A wealthy man and his son loved to collect rare works of art. They had everything in their collection, from Picasso to Raphael. They would often sit together and admire the great works of art. When the Viet Nam conflict broke out, the son went to war. He was very courageous and died in battle while rescuing another soldier. The father was notified and grieved deeply for his only son. A few months later, just before Christmas, there was a knock at the door. A young man was standing at the door with a very large package in his hands. He said, “Sir, you don’t know me, but I am the soldier for whom your son gave his life. He saved many lives that day, and he was carrying me to safety when he was struck in the heart by a bullet and died instantly. He often talked about you, and your love for art.” The young man held out his package. “I know this isn’t much, and I’m not really a great artist, but I think your son would have wanted you to have this.” The father opened the package. It was a portrait of his son, painted by the young man. He stared in awe at the way the soldier had captured the personality of his son in the painting. The father was so drawn to the eyes that his own eyes welled up with tears. He thanked the young man and offered to pay him for the portrait. “Oh, no sir, I could never repay what your son did for me. It’s a gift to you.” The father hung the portrait over his mantle. Every time visitors came to his home he took them to see the portrait of his son before he showed them any of the other great works he had collected. The man died a few months later. There was to be a great auction of his paintings. Many influential people gathered, excited over seeing the great paintings and having an opportunity to purchase one for their collection. On the platform sat the painting of the son.

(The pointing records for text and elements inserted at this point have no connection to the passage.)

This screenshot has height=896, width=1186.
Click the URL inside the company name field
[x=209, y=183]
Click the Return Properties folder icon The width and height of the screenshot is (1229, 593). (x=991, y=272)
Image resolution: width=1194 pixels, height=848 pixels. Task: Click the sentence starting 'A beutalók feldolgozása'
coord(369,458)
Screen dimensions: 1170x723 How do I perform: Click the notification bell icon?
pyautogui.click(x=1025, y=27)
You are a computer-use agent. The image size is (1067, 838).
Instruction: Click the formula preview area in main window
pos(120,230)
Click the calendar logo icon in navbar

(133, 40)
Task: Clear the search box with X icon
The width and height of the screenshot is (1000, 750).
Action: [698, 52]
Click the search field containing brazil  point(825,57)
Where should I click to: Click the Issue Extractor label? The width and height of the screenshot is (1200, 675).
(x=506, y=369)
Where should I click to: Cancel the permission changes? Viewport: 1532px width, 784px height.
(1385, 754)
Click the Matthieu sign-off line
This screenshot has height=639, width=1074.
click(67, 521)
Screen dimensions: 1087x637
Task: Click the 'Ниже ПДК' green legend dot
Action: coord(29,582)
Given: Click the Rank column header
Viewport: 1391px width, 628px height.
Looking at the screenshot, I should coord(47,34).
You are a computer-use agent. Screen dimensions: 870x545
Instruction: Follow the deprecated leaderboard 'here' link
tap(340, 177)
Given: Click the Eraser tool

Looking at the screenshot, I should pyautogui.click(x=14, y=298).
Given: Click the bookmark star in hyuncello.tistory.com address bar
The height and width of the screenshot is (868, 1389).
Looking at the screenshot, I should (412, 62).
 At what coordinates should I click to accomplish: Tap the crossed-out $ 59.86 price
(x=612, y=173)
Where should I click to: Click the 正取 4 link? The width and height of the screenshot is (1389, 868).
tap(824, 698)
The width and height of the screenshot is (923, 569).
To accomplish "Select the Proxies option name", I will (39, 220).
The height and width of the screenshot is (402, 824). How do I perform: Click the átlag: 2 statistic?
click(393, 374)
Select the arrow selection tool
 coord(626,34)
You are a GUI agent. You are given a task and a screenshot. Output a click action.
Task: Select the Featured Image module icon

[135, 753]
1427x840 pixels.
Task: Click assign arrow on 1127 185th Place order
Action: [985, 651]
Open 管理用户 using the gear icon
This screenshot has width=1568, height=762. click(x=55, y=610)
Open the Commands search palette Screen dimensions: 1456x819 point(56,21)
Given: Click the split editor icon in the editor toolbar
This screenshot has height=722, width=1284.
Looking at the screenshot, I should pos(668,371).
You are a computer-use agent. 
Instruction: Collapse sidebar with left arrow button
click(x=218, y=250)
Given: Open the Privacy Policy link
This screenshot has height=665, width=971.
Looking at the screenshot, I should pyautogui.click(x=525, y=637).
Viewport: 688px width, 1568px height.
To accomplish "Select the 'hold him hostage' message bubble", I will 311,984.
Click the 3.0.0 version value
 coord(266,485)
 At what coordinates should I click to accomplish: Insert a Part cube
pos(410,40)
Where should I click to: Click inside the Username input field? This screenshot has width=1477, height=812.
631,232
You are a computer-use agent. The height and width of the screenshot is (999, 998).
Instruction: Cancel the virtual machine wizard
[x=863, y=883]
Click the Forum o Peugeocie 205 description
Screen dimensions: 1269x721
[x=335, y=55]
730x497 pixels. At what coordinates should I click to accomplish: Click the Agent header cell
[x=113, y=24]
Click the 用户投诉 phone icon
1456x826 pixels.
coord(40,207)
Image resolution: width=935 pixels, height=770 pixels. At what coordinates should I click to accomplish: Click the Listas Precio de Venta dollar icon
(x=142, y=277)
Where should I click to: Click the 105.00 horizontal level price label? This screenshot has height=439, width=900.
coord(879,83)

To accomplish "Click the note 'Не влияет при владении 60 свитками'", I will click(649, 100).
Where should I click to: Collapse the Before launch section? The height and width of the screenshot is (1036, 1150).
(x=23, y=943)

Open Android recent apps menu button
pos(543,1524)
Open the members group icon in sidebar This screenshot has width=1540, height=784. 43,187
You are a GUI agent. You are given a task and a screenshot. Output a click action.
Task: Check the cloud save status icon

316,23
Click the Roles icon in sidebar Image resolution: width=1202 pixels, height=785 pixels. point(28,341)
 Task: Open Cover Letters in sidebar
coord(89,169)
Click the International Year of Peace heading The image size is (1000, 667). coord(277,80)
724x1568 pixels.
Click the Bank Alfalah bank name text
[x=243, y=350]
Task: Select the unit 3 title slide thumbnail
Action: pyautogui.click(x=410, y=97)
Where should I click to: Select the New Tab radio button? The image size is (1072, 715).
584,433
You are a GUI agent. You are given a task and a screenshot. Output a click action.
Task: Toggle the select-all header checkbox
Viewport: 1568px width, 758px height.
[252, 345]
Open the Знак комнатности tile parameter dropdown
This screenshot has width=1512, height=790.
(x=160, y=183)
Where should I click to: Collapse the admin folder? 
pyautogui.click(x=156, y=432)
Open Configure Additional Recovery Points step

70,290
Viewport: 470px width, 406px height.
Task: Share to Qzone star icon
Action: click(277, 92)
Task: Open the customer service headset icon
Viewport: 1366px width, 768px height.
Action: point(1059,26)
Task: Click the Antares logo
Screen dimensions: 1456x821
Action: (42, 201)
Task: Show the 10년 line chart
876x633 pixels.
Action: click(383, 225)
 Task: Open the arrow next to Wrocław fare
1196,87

The auctioneer pounded his gavel. “We will start the bidding with this portrait of the son. Who will make a bid for this painting?” There was complete silence, until a voice in the back of the room shouted. “We want to see the famous paintings. Skip this one.” However, the auctioneer persisted. “Will someone bid for this painting? Who will start the bidding at $100, $200?” Another man shouted angrily, “We didn’t come to see this painting. We came to see the Van Gogh’s, the Rembrandts. Get on with the real bids!” But still the auctioneer continued. “The son! The son! Who’ll take the son?” Finally, a voice came from the very back of the room. It was the long-time gardener of the man and his son. “I’ll give $10 for the painting.” Being a poor man, it was all he could afford. “We have $10, who will bid $20?” “Give it to him for $10, we came see the masters.” “$10 is the bid, won’t someone bid $20?” The crowd was becoming very angry. They didn’t want the painting of the son. They wanted the more worthy investments for their collections. The auctioneer pounded the gavel. “Going once, twice, SOLD for $10!” A man sitting on the second row shouted. “Now let’s get on with the collection!” The auctioneer laid down his gavel. “I’m sorry, the auction is over. When I was called to conduct this auction, I was told of a secret stipulation in the will. I wasn’t allowed to reveal that stipulation until this time. You see, only the painting of the son would be auctioned. Whoever bought that painting would inherit the entire estate, including the paintings. The man who took the son gets everything!” God gave His only begotten Son over 2,000 years ago to shed His blood and die on a cruel cross. Much like the auctioneer, His message for us today is:
“The Son, the Son, who will take the Son?”
I read some time ago about an instant cake mix that was a big flop. The instructions said all you have to do is add water and bake. The company couldn’t understand why it didn’t sell until their research discovered that the buying public felt uneasy about a mix that required only water. People thought it was too easy. So the company altered the formula and changed the directions to call for adding an egg to the mix in addition to the water. The idea worked, and sales jumped dramatically. That story reminded me of how some people react to the plan of salvation. To them it sounds too easy and simple to be true, even though the Bible says, “By grace you have been saved through faith, it is the gift of God, not of works” (Ephesians 2:8-9). They feel that there is something more they must do, something they must add to God’s “recipe” for salvation. They think they must perform good works to gain God’s favor and earn eternal life. However, the bible is very clear; we are saved “not by works of righteousness which we have done, but according to His mercy” (Titus 3:5). My friend, unlike the cake-mix manufacturer, God hasn’t changed His “formula” to make salvation more marketable. The gospel we proclaim must be free of works, even though it may sound too easy. My friend, whatever you decide about God’s only begotten Son, Jesus Christ; whose blood was shed on the cruel cross of Calvary will determine your destiny. Much like the auctioneer, His message for us today is:
“The Son, the Son, who will take the Son?”